• TASK:
Set out everything from the line containing "Identify the location" down to the line containing "center [192, 358].", both included, as a JSON list of strings with one string per line and blank lines omitted.

• DATASET:
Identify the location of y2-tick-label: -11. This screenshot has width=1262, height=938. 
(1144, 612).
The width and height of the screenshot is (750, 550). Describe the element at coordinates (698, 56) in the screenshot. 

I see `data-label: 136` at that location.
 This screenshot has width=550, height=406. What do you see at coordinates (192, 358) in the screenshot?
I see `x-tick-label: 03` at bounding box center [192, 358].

==

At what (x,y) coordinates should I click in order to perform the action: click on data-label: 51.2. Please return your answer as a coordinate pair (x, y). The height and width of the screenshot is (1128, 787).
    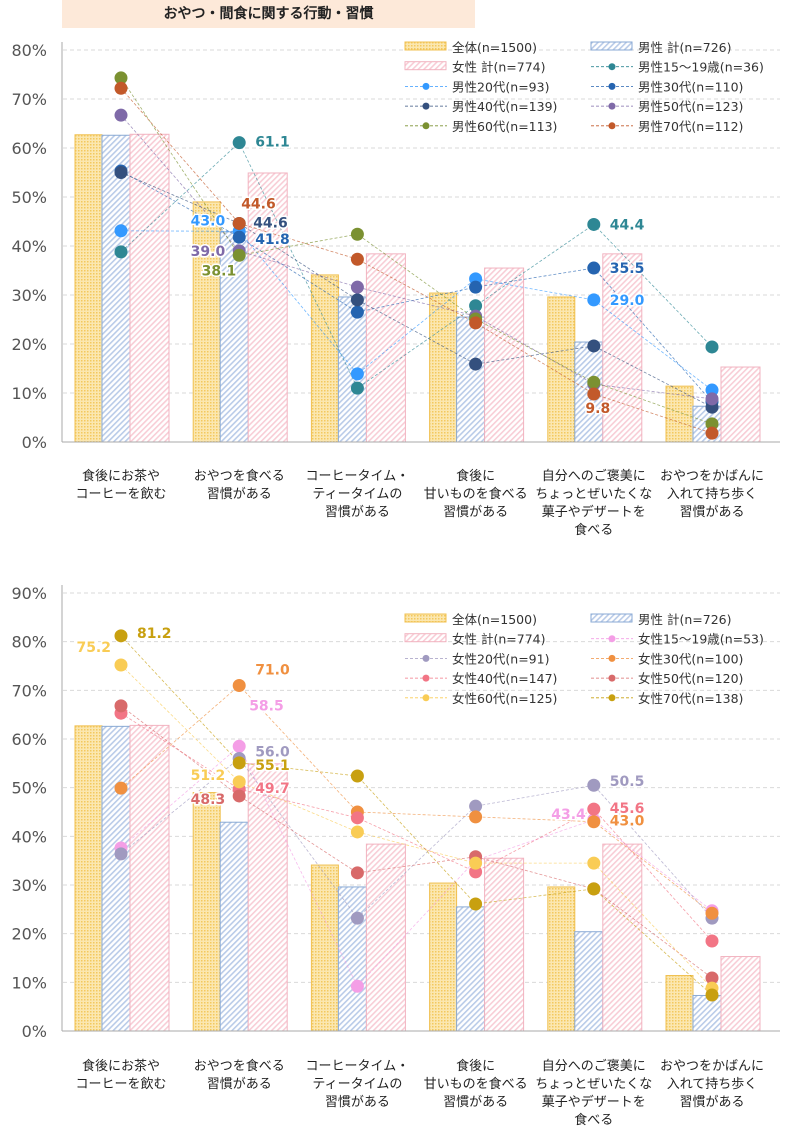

• EXERCISE RESULT:
[
  "Identify the location of y2-tick-label: -11. This screenshot has width=1262, height=938. ",
  "(1144, 612).",
  "The width and height of the screenshot is (750, 550). Describe the element at coordinates (698, 56) in the screenshot. ",
  "I see `data-label: 136` at that location.",
  " This screenshot has width=550, height=406. What do you see at coordinates (192, 358) in the screenshot?",
  "I see `x-tick-label: 03` at bounding box center [192, 358]."
]